Patricia Dixon Johnson, a retired teacher and educational volunteer, died of heart failure Monday at Roland Park Place. She was 90 and had lived in Phoenix in Baltimore County.
Born Patricia Mary Coles in Seattle, she was the daughter of Norman E. Coles, a construction business owner, and Franc Delong Coles, an assistant to the engineering dean at the University of California at Los Angeles.
She earned a bachelor's degree at the University of California at Los Angeles in 1944 and then joined the Cadet Nurse Program at Johns Hopkins Hospital.
"She wanted to contribute to the country's war effort and felt this would be an effective way," said daughter Natalie D. McCeney of Baltimore.
While in nurses training, she met her future husband, Dr. William T. Dixon Jr., who was a medical resident at Hopkins and later a psychiatrist and on the staff of the Sheppard Pratt Hospital
"My mother loved to play the piano and remembered the parties the residents threw at Christmas and other holidays where she would play ragtime and jazz tunes to keep things lively," her daughter said. "She had a large repertoire and could play by ear. She was always in demand."
After the couple's 1946 marriage, they initially settled in the Rockland Mills section of Brooklandville and later in Phoenix in northern Baltimore County.
"My mother was a homemaker and spent hours beautifying their property by clearing brush and planting flower gardens," her daughter said. "She joined the Garden Club of Twenty and also honed her bridge-playing skills."
She and her husband began a dining club for friends, where the members hosted each other. They named it the Gourmet Club and had an annual theme.
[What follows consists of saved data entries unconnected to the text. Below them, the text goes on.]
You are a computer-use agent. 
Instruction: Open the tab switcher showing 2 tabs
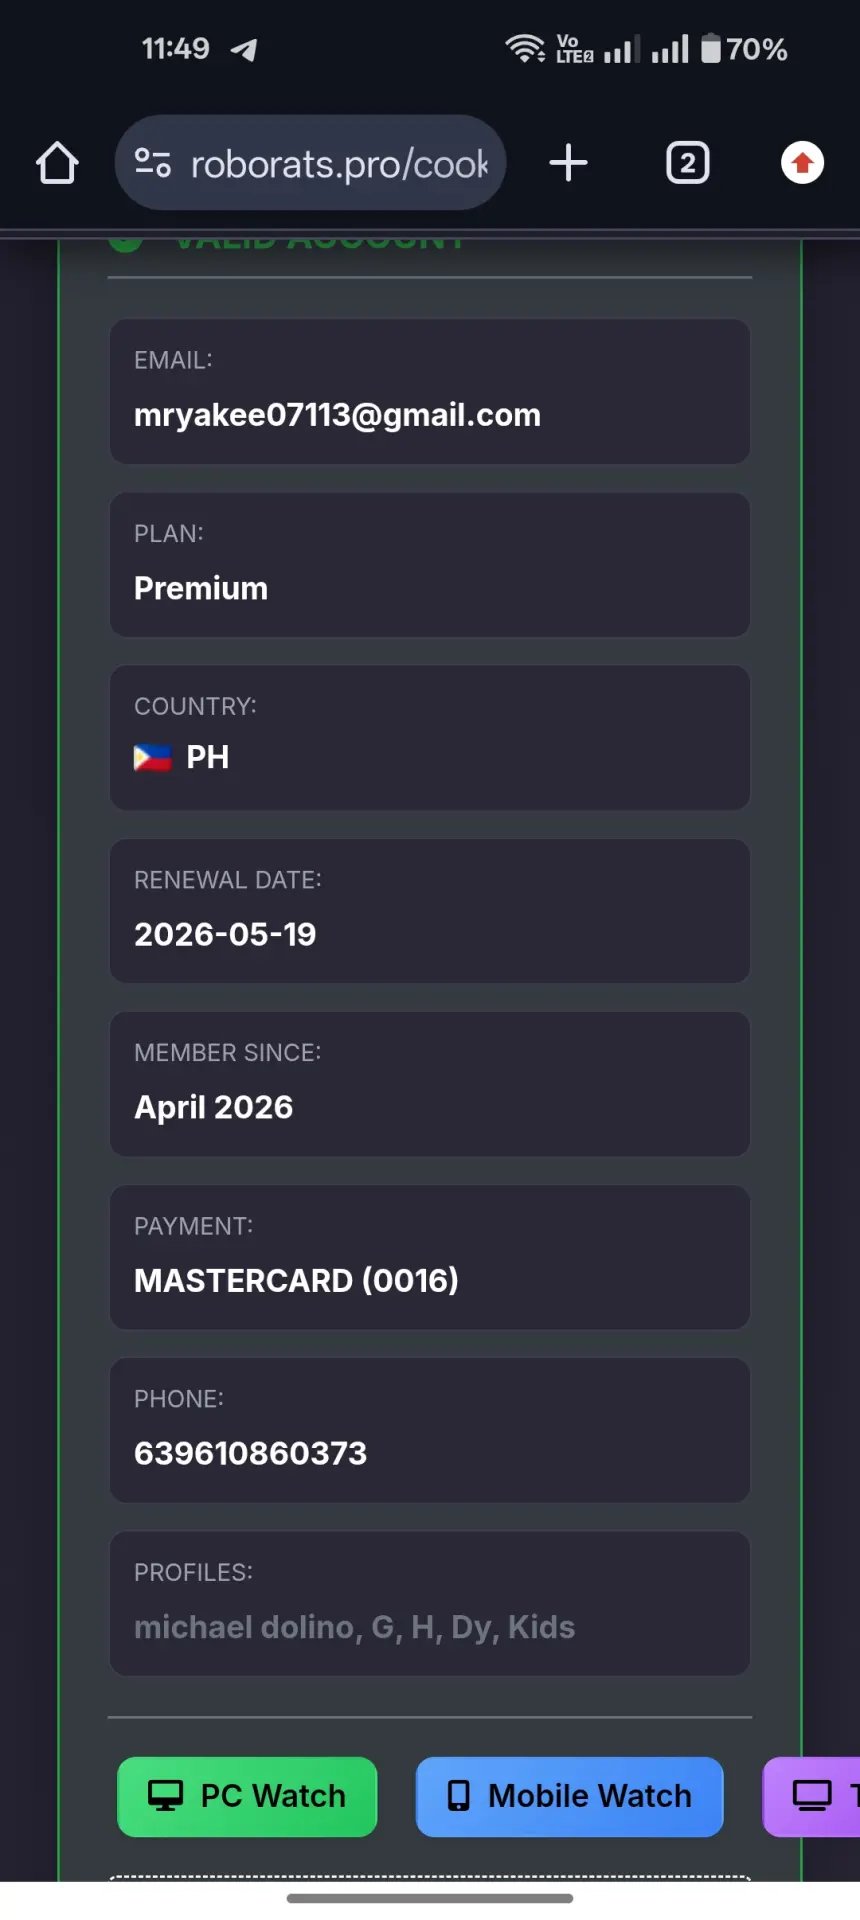coord(688,163)
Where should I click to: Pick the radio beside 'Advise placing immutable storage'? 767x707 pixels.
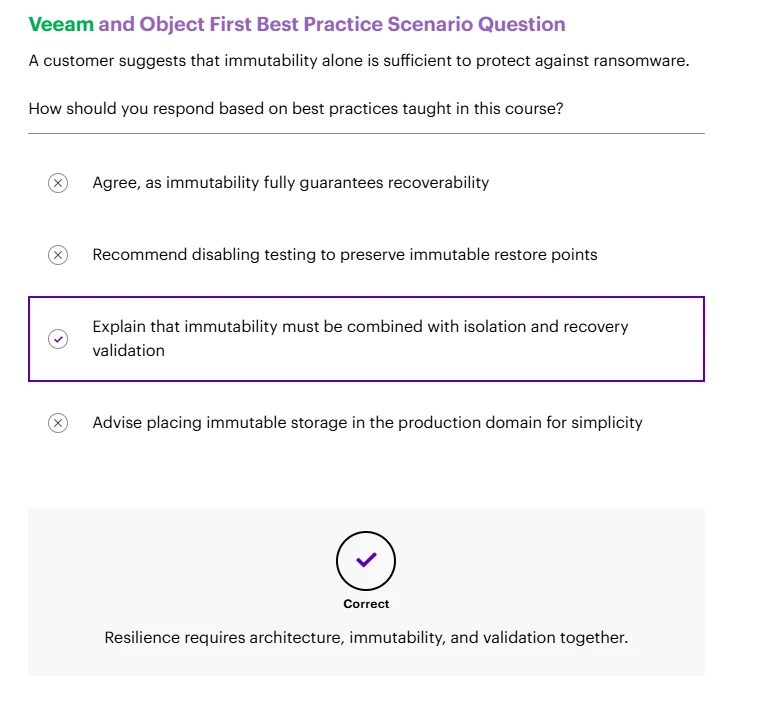click(x=58, y=423)
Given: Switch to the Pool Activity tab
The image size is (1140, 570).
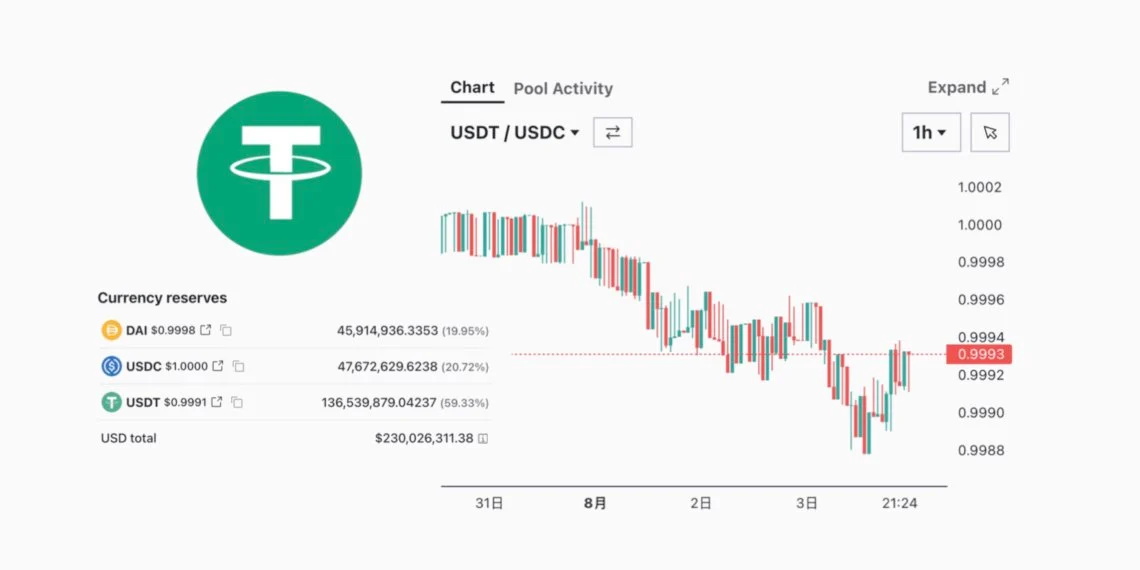Looking at the screenshot, I should click(x=563, y=88).
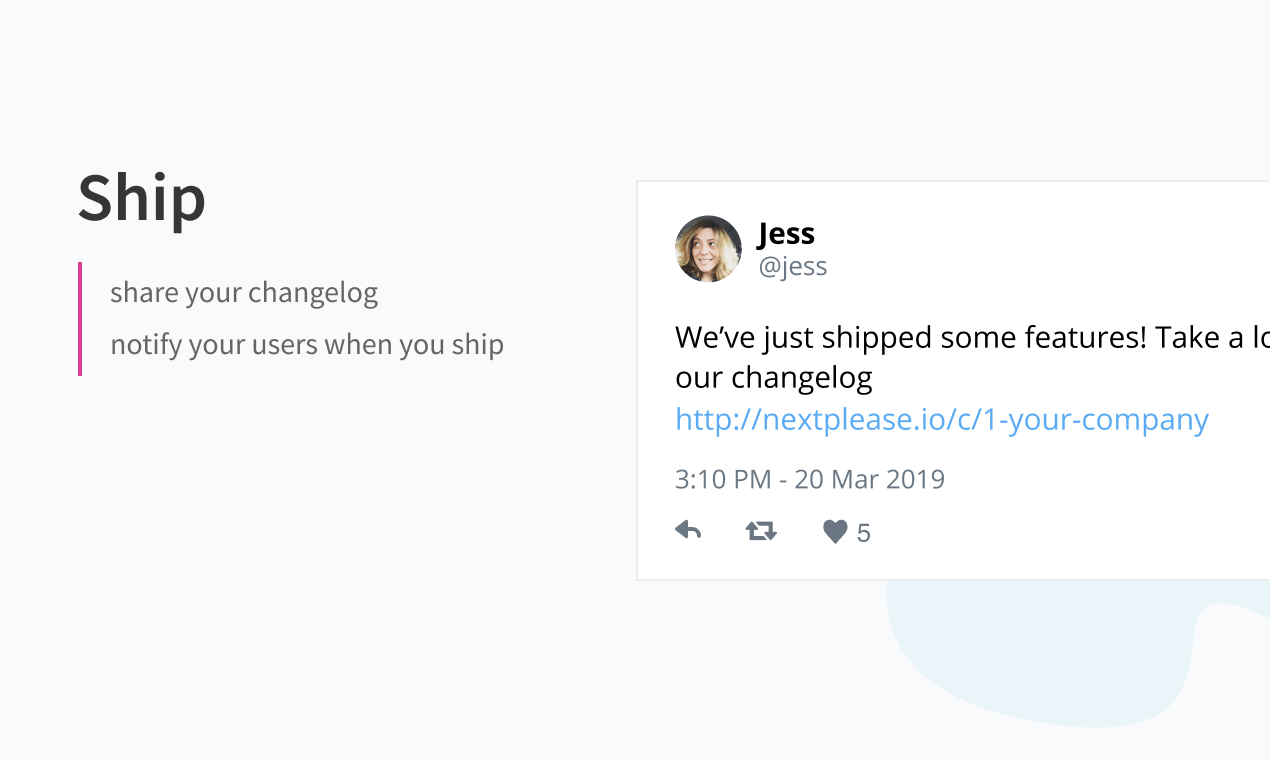Click the Ship heading
1270x760 pixels.
click(142, 198)
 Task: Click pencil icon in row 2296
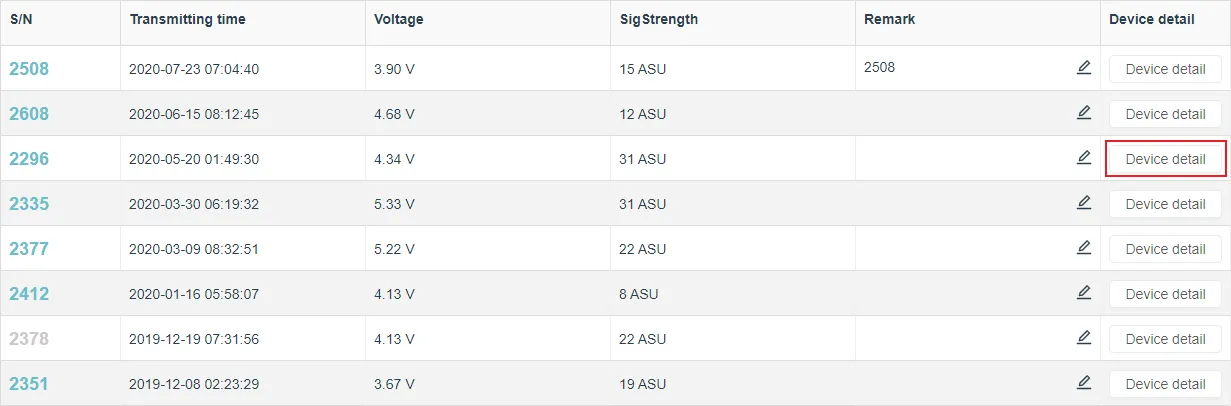point(1083,158)
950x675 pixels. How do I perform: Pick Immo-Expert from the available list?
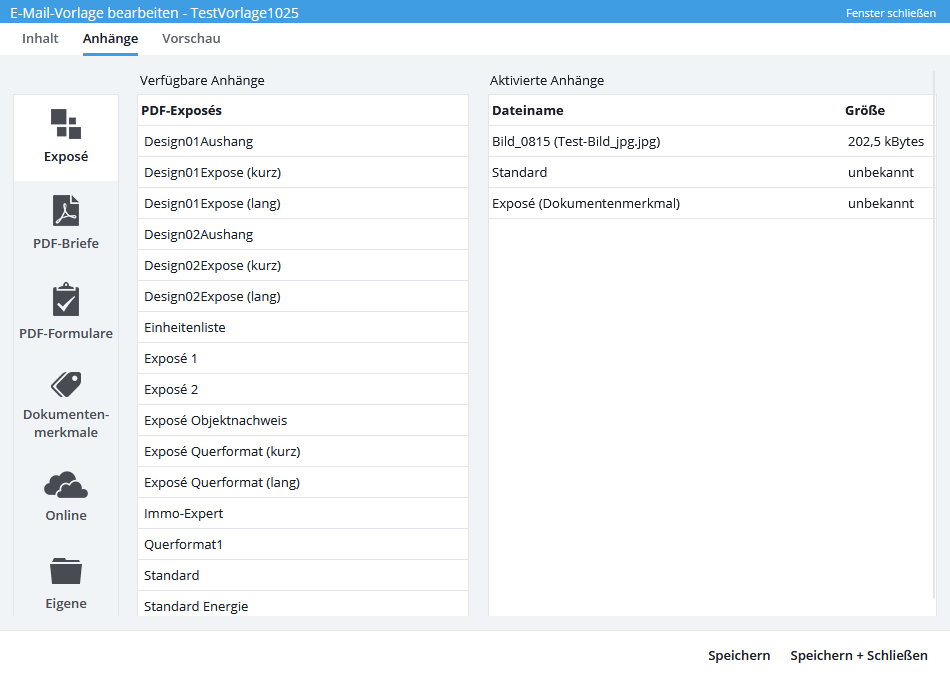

The couples also occasionally traveled to sample the cuisine of other countries, including Scotland, Spain and other European countries.
After her youngest child began kindergarten, she earned a teaching certificate and a master's degree in education at what is now Towson University. She then taught English for 13 years at the old Cockeysville High School.
"My mother was a strong woman with a wonderful sense of humor," her daughter said. "She endured several crises in her life. She contracted polio when she was 26 and spent several months in a hospital. She was determined not to end up in an iron lung because she had an infant and a 3-year-old at home."
After her husband died in 1991, she continued to live on their property in a one-floor home they had built in 1984. During this time she traveled and began volunteering.
Although she was retired from teaching, she tutored at the St. Ignatius Loyola Academy on Calvert Street. She then taught English as a second language in a Baltimore County public school program. She also taught unemployed and underemployed young women at the Caroline Center in East Baltimore.
A member of the Roman Catholic Community of St. Francis Xavier in Hunt Valley, she was part of a group that made quilts for the needy. She was also accomplished in crocheting worker and made blankets and clothes for her grandchildren.
Family members said she took care of her grandchildren from the time they were born until they entered school, enabling her two older daughters to work full time.
While recuperating from knee replacement surgery, she became reacquainted with Dr. J.T.H. "Jerry" Johnson, a former neighbor and orthopedic surgeon. They married in 2004.
Mrs. Johnson read widely — novels, nonfiction and magazines.
"She was a wonderful conversationalist and kept up with current affairs," her daughter said. "She also corresponded widely and enjoyed reading articles on a computer."
She also started a writing group at Roland Park Place and enjoyed poetry and limericks.
The family will receive friends Friday from 2 p.m. to 4 p.m. and 7 p.m. to 9 p.m. at the Ruck Towson Funeral Home, 1050 York Road. Details for a life celebration to be held in September are incomplete.
In addition to her husband and daughter, survivors include a son, William T. Dixon III of Seattle; three other daughters, Sarah D. Isaacs and Frances D. Roomets, both of Baltimore, and Patricia D. Siegel, also of Seattle; eight grandchildren; and four great-grandchildren.